When you’re not on the same page.
One of the biggest myths about friendship and relationships in general is that you need to constantly be on the same page in order to make things work. Read that sentence again and really stop and think about how impossible that is if you’ve got two sentient beings with their own thoughts, feelings, stresses, concerns, joys, ambitions...you get what I’m saying. Sometimes we can love somebody and have a completely different worldview to them. One of my favourite people, who happens to live on the other side of the world, went down the rabbit hole during the lockdowns and started to believe some things that are, from my way of thinking, quite dangerous and alarming. I didn’t share his views which disappointed him and I’m sure that he found my way of thinking equally dangerous and alarming. So, we gave each other space while the pandemic played out and agreed to disagree. That doesn’t mean that I wasn’t thinking fondly of him. I was still 100% in his corner and hoping that he’d get the love and support that he needed and deserved from the people who were geographically close. If I’d been there, I would have been on his doorstep to give him a hug and make sure that he was eating well and limiting his screen time and spending time each day getting sunlight in the garden. Not by nagging him, but by saying, ‘Hey. It’s a nice day, let’s leave our phones inside and drink our coffee in the garden’. (yes, I hear what you’re saying. Lockdowns, but you get my drift). I just would’ve called a time out and changed the subject every time the rabbit hole resurfaced. That’s respect. Not trying to constantly change somebody else’s worldview but giving them the space to navigate the world on their terms. Obviously, if that worldview included the belief that he couldn’t be around anyone who was vaccinated, sharing physical space would have been difficult, but that’s also OK.
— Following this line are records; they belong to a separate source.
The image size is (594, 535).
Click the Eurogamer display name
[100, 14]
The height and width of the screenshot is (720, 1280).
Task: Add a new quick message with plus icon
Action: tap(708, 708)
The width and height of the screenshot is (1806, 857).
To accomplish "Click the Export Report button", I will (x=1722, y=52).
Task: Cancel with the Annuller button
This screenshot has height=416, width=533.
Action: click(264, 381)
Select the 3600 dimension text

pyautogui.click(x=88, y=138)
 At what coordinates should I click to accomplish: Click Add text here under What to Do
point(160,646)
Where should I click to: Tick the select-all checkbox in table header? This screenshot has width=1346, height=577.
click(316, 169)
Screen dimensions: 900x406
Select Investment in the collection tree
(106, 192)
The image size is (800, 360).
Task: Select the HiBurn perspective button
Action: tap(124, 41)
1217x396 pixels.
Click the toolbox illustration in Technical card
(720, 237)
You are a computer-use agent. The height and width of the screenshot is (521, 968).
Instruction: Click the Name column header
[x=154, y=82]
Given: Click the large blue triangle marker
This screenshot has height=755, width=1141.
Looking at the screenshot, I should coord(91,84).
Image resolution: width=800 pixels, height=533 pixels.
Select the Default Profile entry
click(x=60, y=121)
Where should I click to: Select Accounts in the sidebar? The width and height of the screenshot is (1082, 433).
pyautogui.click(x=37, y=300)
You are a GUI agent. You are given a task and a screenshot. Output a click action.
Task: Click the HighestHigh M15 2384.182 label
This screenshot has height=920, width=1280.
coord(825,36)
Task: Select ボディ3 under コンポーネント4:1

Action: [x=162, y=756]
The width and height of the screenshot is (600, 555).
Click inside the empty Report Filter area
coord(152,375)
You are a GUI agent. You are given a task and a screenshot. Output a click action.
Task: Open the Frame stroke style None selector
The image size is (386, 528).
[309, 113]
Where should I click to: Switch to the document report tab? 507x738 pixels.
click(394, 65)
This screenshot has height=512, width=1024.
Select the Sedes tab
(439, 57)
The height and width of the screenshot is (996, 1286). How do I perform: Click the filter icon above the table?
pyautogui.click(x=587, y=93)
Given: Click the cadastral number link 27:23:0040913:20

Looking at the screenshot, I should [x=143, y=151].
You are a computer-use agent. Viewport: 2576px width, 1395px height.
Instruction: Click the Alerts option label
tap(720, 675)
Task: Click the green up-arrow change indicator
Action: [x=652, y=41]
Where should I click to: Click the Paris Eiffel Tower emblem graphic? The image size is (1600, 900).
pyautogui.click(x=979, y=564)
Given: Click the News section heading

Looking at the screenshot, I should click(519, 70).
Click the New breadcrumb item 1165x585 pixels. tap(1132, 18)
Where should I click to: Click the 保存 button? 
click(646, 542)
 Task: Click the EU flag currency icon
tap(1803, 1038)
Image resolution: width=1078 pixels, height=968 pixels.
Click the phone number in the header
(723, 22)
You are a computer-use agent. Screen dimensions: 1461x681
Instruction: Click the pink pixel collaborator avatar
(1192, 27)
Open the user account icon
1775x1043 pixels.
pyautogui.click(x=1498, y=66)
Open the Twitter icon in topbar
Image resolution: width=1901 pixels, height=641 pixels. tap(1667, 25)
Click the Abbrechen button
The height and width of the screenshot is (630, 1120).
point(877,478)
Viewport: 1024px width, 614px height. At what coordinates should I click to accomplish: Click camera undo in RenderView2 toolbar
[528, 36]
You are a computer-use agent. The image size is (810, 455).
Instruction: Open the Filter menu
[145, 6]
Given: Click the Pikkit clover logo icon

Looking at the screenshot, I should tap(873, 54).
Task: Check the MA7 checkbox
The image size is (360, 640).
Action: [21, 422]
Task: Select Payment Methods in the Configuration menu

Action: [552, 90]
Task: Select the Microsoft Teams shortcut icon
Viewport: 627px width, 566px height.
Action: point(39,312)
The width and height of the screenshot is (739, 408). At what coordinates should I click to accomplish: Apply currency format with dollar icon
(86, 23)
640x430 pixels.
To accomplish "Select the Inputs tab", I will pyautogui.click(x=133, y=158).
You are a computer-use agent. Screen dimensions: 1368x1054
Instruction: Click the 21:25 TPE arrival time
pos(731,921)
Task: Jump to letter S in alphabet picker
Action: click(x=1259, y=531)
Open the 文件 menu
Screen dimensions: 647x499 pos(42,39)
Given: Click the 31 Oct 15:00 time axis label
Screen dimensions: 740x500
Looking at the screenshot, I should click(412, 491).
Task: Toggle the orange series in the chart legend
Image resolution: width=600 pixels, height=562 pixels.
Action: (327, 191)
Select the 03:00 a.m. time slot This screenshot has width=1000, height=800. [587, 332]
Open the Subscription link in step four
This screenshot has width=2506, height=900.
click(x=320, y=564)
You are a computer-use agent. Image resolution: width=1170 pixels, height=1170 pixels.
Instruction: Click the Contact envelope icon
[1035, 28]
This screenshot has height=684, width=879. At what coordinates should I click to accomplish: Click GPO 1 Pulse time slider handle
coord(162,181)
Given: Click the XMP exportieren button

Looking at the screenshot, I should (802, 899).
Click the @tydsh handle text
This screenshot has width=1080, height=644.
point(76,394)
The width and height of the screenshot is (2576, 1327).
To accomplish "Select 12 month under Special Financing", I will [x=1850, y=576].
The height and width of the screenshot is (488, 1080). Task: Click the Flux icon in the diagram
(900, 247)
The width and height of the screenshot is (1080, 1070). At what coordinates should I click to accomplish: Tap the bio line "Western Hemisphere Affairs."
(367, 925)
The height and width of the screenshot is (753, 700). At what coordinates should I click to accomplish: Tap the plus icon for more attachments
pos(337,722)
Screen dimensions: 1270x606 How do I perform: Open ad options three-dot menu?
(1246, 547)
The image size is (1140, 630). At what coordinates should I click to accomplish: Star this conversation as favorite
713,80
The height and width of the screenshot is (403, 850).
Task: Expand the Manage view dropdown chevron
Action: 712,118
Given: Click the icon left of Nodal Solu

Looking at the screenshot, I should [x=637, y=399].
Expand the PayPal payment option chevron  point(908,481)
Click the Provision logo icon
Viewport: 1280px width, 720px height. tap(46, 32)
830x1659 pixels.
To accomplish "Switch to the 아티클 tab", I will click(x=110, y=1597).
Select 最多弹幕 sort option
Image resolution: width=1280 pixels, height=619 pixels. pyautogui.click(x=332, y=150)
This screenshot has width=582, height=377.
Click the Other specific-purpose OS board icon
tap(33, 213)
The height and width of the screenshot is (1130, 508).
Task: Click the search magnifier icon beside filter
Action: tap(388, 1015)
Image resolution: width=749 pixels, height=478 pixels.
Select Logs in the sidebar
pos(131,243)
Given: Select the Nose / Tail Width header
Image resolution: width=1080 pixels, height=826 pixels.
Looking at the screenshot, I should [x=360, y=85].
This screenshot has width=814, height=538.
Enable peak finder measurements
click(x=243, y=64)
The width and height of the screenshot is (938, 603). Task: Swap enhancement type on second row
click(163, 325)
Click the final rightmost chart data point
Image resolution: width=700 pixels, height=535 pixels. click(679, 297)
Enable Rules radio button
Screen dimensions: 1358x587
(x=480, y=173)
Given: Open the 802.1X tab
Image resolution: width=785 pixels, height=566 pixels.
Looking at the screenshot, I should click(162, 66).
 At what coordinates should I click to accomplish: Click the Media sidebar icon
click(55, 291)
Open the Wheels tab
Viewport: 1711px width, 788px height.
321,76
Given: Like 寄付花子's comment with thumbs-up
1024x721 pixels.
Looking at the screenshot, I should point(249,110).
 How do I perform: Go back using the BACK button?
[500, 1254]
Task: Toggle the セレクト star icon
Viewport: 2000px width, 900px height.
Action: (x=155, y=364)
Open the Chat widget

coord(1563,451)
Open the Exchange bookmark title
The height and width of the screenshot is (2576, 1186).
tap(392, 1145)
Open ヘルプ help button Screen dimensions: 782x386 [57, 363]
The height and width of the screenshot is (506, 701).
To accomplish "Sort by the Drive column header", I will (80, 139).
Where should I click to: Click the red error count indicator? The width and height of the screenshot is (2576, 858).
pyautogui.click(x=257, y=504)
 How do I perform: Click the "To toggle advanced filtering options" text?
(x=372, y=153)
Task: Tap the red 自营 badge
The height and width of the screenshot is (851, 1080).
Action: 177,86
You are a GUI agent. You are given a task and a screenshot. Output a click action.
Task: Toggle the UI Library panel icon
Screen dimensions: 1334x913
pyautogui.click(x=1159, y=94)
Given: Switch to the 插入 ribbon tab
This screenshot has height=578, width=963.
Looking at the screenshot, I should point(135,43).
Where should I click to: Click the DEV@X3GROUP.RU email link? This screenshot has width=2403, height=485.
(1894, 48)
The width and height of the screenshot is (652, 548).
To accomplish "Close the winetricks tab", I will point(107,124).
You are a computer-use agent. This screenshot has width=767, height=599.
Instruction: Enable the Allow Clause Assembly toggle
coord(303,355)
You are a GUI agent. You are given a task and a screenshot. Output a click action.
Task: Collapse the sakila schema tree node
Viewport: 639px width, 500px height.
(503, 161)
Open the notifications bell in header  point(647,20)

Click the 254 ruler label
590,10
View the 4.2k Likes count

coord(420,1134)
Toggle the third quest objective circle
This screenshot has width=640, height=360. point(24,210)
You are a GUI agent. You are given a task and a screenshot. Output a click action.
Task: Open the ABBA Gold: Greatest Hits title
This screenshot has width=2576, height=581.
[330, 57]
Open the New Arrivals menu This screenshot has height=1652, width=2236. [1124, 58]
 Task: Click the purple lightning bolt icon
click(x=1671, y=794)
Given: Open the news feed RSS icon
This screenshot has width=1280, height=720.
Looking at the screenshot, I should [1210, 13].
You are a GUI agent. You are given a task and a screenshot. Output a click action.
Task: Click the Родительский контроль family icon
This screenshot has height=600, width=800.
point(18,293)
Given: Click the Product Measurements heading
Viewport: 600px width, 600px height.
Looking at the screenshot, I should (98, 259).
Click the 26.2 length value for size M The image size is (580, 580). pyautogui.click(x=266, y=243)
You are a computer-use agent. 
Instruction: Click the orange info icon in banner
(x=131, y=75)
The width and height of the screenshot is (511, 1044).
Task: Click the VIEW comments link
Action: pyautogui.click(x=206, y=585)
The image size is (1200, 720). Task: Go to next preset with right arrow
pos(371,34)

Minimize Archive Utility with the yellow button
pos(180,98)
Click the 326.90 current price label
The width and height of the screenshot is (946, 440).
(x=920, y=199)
Recently I’ve taken time out from a dear friend who I usually communicate with on a regular basis while we both process our stuff. It’s different stuff, with different stressors and we’re just not on the same frequency at this point in time. So, here’s the question, is it better to pretend that you’re not noticing the subtle digs and massive defensiveness and be a silent witness to their pain while they unconsciously inflict pain of their own? Or is it better to give each other time to process and regroup when the energy has shifted? I’m going for the latter. Don’t get me wrong, if she calls me in floods of tears and needs someone to hold space for her, I’m there. I love her and want her to be happy. But the second she starts to project blame, anger or says anything that suggests that my thoughts, feelings and opinions are irrelevant, I would leave the conversation and give her space until she remembers that she also loves and respects me. Because I love myself enough to know that I deserve the best in life. I also recognise that more things break down when conversation is tainted by anger and justification than they ever do by respecting that the person in front of me is not a reflection of me. They’re them and sometimes life is stressful. So, give each other space to work out the stresses and, when you’re both ready, come together to laugh, share, cry, problem solve, enjoy life and the blessing that you met up (potentially again) in this lifetime.
If that sounds cold and unfeeling to you, here are a few reflection points for you:
*Do you know what your boundaries are and are you able to assert them?
*Is it your job or duty to make other people happy?
*Do you feel like you’re the one who’s constantly compromising to keep life smooth?
*Do you require your friends, family and partner to demonstrate their love and loyalty by agreeing with and outwardly supporting most of your thoughts, feelings, behaviours and actions?
Here’s a hint, the first answer should be a yes, the next three a no. If your answers are different ask yourself why you feel that way and what you’re getting from keeping this way of thinking in your life, because life can be so much easier when you release yourself from the need to fix everything and release the people you love from the need to validate you.